[笔记]|[tf]|[tensorboard]|[例子2可视化]tensorflow学习笔记(3)

[tf]|[tensorboard]tensorflow学习笔记(3)

参考:莫烦Python: morvanzhou.github.io

with tf.name_scope():

  • 为变量取别名(用于tensorboard上查看)
with tf.name_scope('Weights'):
             Weights = tf.Variable(tf.random_normal([in_size, out_size]),name = 'W')
  • 上式别名为:W
with tf.name_scope('Weights_1'):
             Weights = tf.Variable(tf.random_normal([in_size, out_size]))
  • 上式别名为:Weights_1

tf.summary.FileWriter()

sess = tf.Session()
writer = tf.summary.FileWriter("logs/",sess.graph)
  • log是事件文件所在的目录,这里是工程目录下的log目录。第二个参数是事件文件要记录的图,也就是tensorflow默认的图。

完整代码

"""
Please note, this code is only for python 3+. If you are using python 2+, please modify the code accordingly.
"""
from __future__ import print_function
import tensorflow as tf
import numpy as np

def add_layer(inputs, in_size, out_size, activation_function=None):
#activation_function=None 默认为线性函数
    # add one more layer and return the output of this layer
    with tf.name_scope('layer'):
        with tf.name_scope('Weights'):
             Weights = tf.Variable(tf.random_normal([in_size, out_size]),name = 'W')
    #随机生成行为in_size,列为out_size的矩阵
        with tf.name_scope('biases'):
            biases = tf.Variable(tf.zeros([1, out_size]) + 0.1, name = 'b')
    #(一组向量)给予biases初值
        with tf.name_scope('Wx_plus_b'):
            Wx_plus_b = tf.matmul(inputs, Weights) + biases
    # Wx_plus_b
        if activation_function is None:
            #** Wx_plus_b
            outputs = Wx_plus_b
    #保持线性关系(不改变 Wx_plus_b)
        else:
            outputs = activation_function(Wx_plus_b)
    #relu  Wx_plus_b
        return outputs

# Make up some real data
#给出input的值x_data与y_data
x_data = np.linspace(-1,1,300)[:, np.newaxis]
noise = np.random.normal(0, 0.05, x_data.shape)
#给出噪点(使其变得更像真实数据)变为非连续数据的一组数据
y_data = np.square(x_data) - 0.5 + noise

# define placeholder for inputs to network
with tf.name_scope('inputs'):
    xs = tf.placeholder(tf.float32, [None, 1],name = 'x_input')
    #行不定,列为1,可以解为列向量
    ys = tf.placeholder(tf.float32, [None, 1],name = 'y_input')
# add hidden layer
l1 = add_layer(xs, 1, 10, activation_function=tf.nn.relu)
#输入层的神经元为1;隐藏层的神经元为10;输出层的神经元为1
# add output layer
prediction = add_layer(l1, 10, 1, activation_function=None)

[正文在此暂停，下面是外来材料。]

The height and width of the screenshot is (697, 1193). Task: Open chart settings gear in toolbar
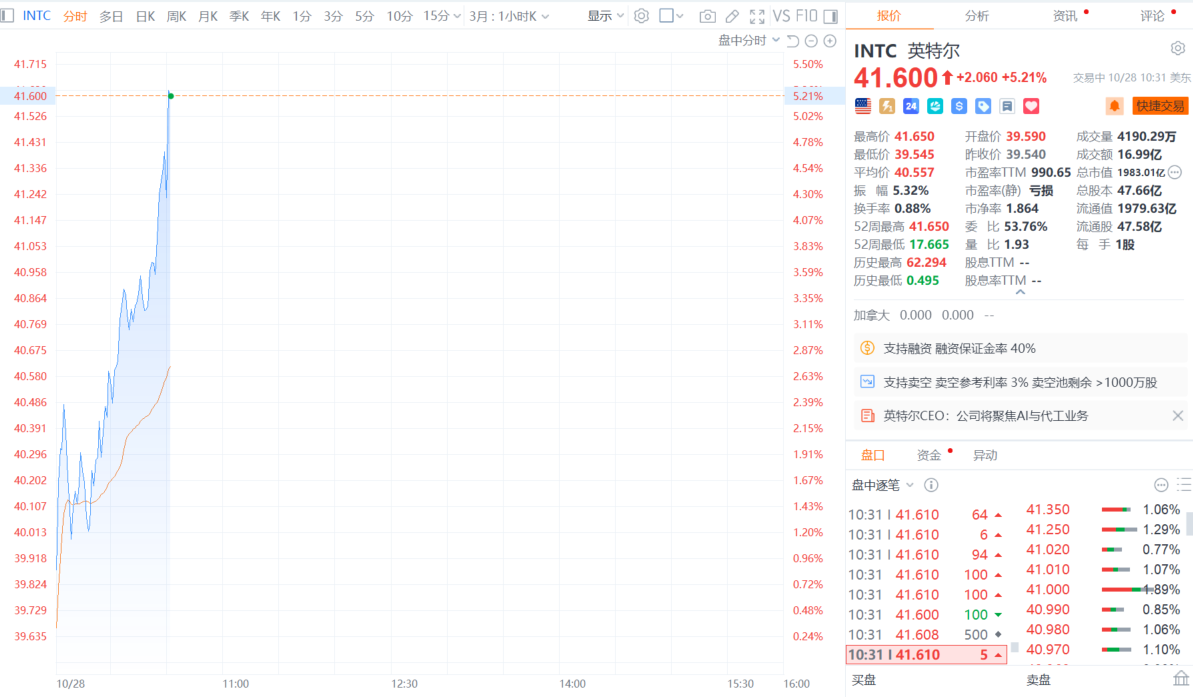(641, 16)
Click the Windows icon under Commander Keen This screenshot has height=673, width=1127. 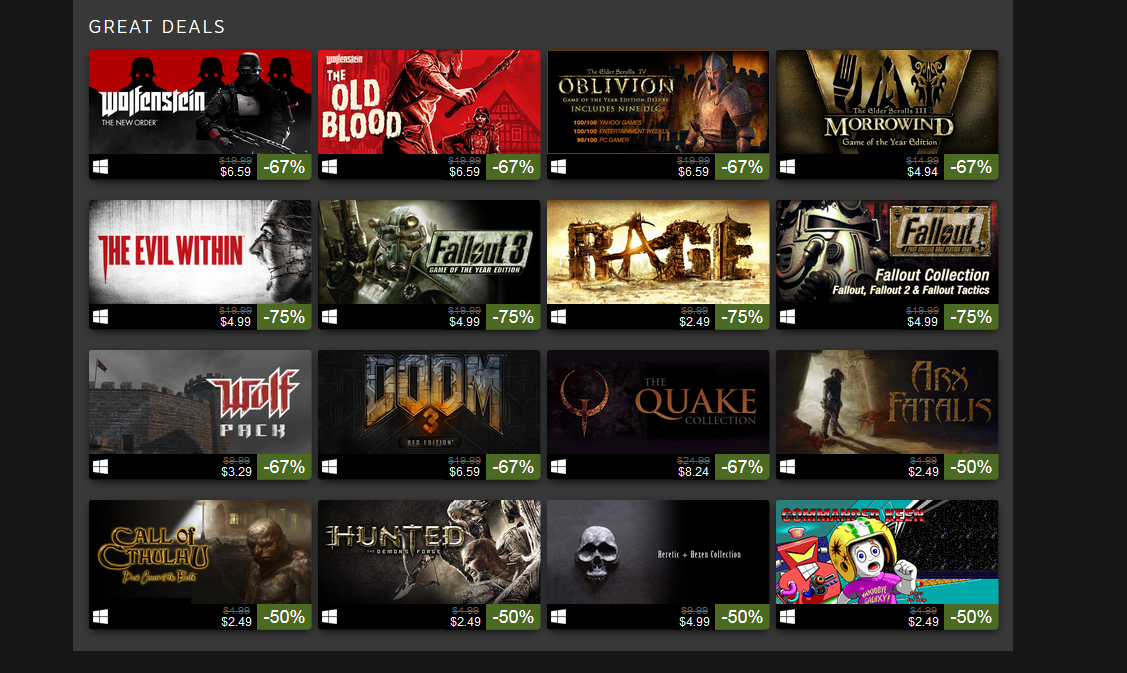[x=788, y=617]

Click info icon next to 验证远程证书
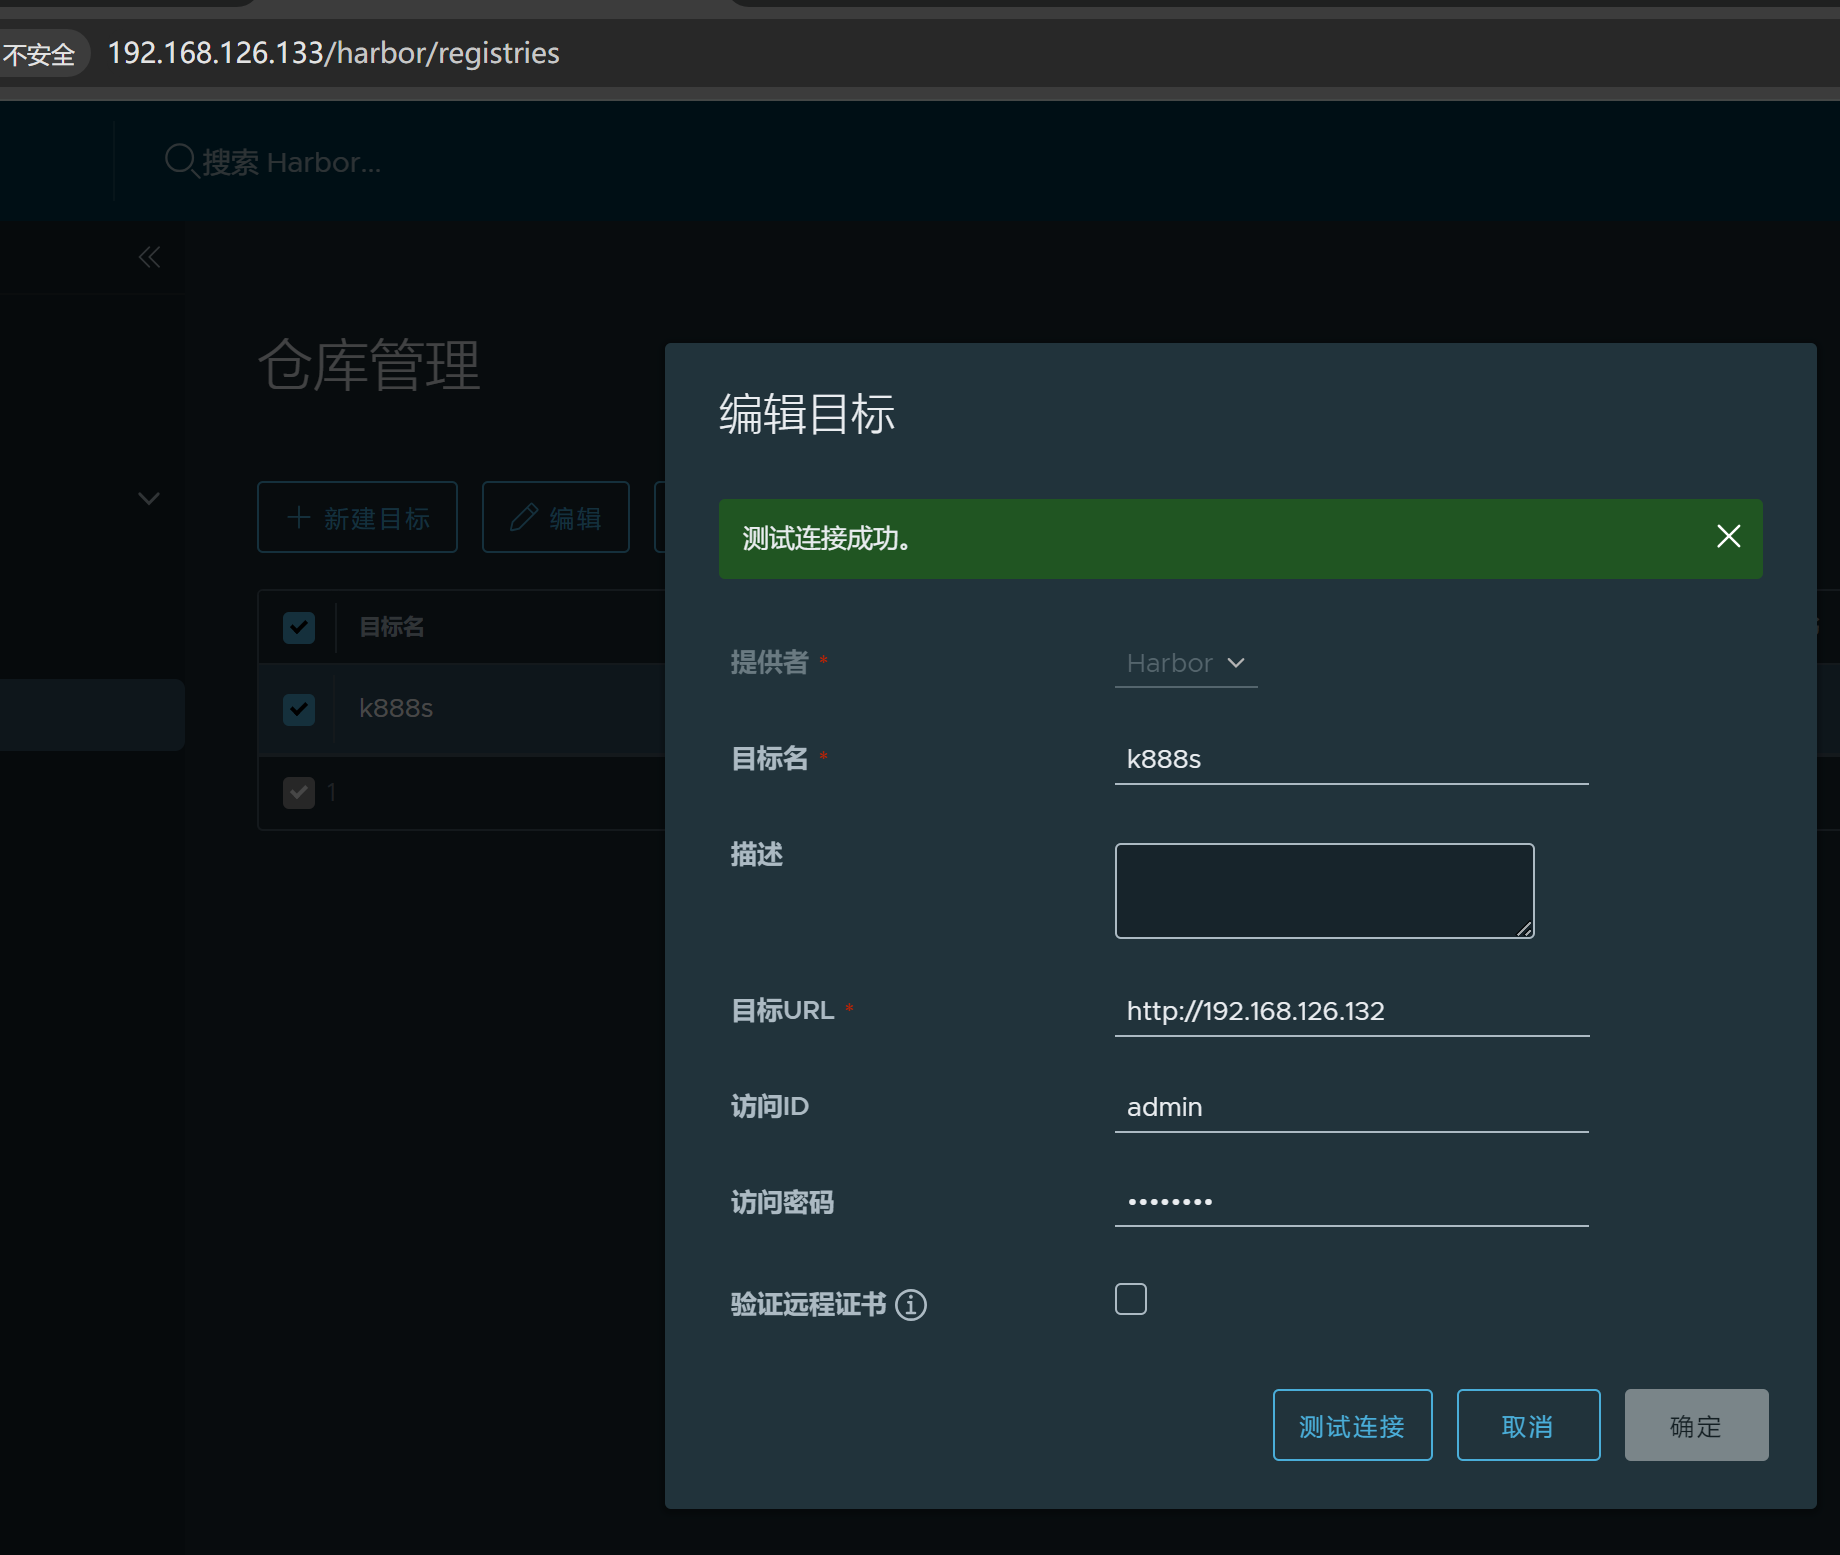910,1305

# the error between prediction and real data
with tf.name_scope('loss'):
    loss = tf.reduce_mean(tf.reduce_sum(tf.square(ys - prediction),
                     reduction_indices=[1]))
#每个例子的平方和再求平均值,最后把矩阵向列方向压缩成向量再向行方向压缩成数
with tf.name_scope('train'):
    train_step = tf.train.GradientDescentOptimizer(0.1).minimize(loss)
#学习率为0.1的梯度下降法减小loss的误差
sess = tf.Session()
writer = tf.summary.FileWriter("logs/",sess.graph)
# important step
# tf.initialize_all_variables() no long valid from
# 2017-03-02 if using tensorflow >= 0.12
if int((tf.__version__).split('.')[1]) < 12:
    init = tf.initialize_all_variables()
else:
    init = tf.global_variables_initializer()
sess = tf.Session()
sess.run(init)

for i in range(1000):
    #迭代1000次
    # training
    sess.run(train_step, feed_dict={xs: x_data, ys: y_data})
    if i % 50 == 0:
        # to see the step improvement
        print(sess.run(loss, feed_dict={xs: x_data, ys: y_data}))

tensorboard使用步骤(Graph可视化)

  • 操作系统:win10
  • tensorboard版本:1.12.1
  • tensorflow版本:1.12.0
  • 更新日期:2018/12/30
  1. 先编译完成上述代码
  2. 在生成的logs文件目录下可找到生成文件,如图:

[笔记]|[tf]|[tensorboard]|[例子2可视化]tensorflow学习笔记(3)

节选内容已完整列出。